Description of the task: What is the number of lines below that hold "input"? Answer with that number only.

Exercise data:
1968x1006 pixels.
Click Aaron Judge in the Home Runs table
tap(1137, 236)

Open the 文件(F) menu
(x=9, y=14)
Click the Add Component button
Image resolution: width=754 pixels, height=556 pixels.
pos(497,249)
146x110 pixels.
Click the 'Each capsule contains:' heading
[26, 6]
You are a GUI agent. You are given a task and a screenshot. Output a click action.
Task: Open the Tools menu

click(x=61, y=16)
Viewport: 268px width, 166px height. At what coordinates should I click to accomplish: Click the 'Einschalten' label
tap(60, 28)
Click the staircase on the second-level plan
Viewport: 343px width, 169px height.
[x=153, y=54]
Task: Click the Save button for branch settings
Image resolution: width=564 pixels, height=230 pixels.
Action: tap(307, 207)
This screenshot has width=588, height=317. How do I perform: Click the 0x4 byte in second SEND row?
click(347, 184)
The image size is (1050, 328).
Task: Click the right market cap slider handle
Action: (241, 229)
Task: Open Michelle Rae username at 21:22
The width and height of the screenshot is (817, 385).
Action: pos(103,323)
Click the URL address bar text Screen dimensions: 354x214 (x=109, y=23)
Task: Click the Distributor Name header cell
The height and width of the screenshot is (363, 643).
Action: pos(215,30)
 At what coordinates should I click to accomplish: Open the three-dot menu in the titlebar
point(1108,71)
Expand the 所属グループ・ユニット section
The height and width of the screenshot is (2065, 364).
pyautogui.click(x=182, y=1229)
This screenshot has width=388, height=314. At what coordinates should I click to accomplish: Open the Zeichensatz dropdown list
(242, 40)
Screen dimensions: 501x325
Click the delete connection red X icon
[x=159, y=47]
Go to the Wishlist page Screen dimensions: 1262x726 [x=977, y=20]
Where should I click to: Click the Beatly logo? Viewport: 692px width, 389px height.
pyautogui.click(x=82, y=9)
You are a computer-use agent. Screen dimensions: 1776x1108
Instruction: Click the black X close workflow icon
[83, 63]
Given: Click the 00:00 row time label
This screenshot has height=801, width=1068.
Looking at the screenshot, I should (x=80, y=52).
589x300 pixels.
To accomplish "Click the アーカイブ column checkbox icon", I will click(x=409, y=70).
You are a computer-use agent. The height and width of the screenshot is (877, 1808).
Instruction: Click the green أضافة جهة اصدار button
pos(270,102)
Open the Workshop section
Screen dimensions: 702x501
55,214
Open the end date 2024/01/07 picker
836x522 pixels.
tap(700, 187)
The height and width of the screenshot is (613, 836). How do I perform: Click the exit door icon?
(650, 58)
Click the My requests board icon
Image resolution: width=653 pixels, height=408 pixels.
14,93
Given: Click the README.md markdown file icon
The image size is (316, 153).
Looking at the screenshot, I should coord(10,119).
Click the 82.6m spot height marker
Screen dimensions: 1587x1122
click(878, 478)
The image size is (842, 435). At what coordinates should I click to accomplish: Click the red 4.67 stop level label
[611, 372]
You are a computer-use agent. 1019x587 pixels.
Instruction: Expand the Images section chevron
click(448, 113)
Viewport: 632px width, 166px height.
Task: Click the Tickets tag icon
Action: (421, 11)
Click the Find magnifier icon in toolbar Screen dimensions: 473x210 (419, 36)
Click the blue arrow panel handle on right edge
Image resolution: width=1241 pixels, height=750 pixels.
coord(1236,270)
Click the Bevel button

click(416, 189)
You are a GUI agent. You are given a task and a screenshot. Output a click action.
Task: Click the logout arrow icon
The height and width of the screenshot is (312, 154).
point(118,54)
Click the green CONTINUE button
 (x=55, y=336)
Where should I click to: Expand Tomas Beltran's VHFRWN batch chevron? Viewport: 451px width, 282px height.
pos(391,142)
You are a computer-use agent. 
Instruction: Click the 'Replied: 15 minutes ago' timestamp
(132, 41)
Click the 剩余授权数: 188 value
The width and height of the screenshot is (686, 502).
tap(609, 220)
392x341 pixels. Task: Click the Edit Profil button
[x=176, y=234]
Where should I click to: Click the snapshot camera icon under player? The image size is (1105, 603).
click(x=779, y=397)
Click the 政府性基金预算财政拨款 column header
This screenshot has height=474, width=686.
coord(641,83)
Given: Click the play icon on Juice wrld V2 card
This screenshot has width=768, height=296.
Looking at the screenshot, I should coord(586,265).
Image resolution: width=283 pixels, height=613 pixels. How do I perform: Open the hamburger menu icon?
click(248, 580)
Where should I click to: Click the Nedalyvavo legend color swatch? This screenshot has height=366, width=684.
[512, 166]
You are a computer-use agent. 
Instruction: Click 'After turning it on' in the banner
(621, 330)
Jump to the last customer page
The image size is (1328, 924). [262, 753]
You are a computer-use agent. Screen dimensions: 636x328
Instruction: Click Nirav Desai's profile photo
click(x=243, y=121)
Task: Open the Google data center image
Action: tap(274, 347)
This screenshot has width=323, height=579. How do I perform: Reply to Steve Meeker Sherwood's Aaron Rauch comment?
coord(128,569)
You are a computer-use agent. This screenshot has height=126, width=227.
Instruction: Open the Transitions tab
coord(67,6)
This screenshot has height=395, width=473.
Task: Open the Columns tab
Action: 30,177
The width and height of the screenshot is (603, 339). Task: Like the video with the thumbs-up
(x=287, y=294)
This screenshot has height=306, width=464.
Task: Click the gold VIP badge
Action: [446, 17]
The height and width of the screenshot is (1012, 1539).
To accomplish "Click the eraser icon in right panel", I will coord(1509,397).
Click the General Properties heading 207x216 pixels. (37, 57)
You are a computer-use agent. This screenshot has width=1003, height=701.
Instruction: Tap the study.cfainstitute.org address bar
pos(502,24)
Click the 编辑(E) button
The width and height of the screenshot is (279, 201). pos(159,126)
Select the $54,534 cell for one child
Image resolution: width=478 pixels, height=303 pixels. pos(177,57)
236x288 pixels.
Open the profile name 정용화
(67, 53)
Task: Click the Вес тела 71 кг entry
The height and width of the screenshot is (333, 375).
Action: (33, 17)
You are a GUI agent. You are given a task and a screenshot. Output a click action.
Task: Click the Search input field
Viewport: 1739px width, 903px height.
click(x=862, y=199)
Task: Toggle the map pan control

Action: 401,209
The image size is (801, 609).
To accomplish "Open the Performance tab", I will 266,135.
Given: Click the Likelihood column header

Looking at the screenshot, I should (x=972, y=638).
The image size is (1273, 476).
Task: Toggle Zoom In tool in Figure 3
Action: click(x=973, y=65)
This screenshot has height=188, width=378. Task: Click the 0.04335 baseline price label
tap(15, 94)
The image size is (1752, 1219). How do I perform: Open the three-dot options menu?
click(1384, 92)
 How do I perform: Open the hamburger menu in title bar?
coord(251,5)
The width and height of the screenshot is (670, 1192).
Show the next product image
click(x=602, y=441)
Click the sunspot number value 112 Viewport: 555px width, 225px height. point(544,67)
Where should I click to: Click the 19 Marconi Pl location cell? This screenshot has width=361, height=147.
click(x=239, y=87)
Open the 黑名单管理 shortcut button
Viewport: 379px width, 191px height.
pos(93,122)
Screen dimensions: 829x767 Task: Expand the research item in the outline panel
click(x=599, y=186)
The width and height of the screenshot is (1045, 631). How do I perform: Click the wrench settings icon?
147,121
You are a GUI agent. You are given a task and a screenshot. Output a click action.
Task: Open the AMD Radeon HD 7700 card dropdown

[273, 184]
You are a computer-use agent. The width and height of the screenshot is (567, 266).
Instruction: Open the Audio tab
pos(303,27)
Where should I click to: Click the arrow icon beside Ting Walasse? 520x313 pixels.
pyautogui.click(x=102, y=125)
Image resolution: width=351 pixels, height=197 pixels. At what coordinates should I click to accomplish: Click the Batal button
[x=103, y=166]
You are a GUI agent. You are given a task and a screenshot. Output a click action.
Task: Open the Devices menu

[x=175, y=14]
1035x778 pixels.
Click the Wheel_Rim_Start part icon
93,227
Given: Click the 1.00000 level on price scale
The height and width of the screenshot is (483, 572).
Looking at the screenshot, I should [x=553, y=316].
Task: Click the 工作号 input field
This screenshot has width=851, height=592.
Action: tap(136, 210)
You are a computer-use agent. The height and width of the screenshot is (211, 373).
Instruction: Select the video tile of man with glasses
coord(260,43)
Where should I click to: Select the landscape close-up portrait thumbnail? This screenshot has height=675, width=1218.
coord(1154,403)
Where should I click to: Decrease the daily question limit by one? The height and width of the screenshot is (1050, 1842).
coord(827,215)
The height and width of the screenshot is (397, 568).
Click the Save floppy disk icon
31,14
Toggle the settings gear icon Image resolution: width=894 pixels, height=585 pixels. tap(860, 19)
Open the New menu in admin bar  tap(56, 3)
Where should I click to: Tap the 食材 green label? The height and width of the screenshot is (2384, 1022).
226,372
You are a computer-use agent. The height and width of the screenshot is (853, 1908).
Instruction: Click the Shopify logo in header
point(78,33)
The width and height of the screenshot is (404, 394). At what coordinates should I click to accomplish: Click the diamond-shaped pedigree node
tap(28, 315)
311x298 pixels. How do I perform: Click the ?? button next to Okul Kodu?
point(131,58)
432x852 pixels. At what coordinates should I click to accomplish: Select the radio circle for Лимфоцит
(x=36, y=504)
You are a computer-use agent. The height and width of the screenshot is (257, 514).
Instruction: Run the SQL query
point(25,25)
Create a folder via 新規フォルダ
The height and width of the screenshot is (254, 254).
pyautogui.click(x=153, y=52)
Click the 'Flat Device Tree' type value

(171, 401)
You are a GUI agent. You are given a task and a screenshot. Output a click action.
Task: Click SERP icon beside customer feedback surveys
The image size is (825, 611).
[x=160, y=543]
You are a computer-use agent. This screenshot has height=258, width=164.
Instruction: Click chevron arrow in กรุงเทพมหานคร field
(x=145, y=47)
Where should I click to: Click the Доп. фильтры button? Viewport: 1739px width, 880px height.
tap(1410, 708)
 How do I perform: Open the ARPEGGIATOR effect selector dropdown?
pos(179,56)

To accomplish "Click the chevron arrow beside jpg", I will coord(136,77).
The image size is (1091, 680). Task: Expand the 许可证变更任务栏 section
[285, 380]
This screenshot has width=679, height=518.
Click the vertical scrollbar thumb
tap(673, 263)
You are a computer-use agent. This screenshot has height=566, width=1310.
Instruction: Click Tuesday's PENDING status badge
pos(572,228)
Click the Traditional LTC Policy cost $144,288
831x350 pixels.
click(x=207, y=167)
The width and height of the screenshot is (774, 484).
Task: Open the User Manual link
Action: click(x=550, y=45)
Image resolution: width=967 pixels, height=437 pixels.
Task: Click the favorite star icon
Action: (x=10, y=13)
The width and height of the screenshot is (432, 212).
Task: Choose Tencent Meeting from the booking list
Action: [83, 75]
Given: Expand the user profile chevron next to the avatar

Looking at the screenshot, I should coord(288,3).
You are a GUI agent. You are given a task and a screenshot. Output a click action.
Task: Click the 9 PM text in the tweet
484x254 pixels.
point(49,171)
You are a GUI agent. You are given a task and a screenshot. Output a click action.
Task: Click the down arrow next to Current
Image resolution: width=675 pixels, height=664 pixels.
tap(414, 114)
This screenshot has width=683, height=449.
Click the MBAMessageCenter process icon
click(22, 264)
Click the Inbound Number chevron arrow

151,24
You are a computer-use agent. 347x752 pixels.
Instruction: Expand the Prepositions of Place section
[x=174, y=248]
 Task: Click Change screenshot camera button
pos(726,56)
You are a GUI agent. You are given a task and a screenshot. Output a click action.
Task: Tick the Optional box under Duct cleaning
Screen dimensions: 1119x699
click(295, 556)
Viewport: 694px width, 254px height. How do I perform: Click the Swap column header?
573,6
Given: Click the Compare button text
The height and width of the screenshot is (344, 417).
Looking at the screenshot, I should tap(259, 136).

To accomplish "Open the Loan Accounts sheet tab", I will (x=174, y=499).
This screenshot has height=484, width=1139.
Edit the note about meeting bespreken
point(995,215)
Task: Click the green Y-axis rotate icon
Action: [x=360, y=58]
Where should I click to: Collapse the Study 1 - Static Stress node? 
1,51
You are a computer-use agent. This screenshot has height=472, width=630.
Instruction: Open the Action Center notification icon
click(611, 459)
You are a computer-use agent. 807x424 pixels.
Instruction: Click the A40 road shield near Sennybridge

Problem solution: 2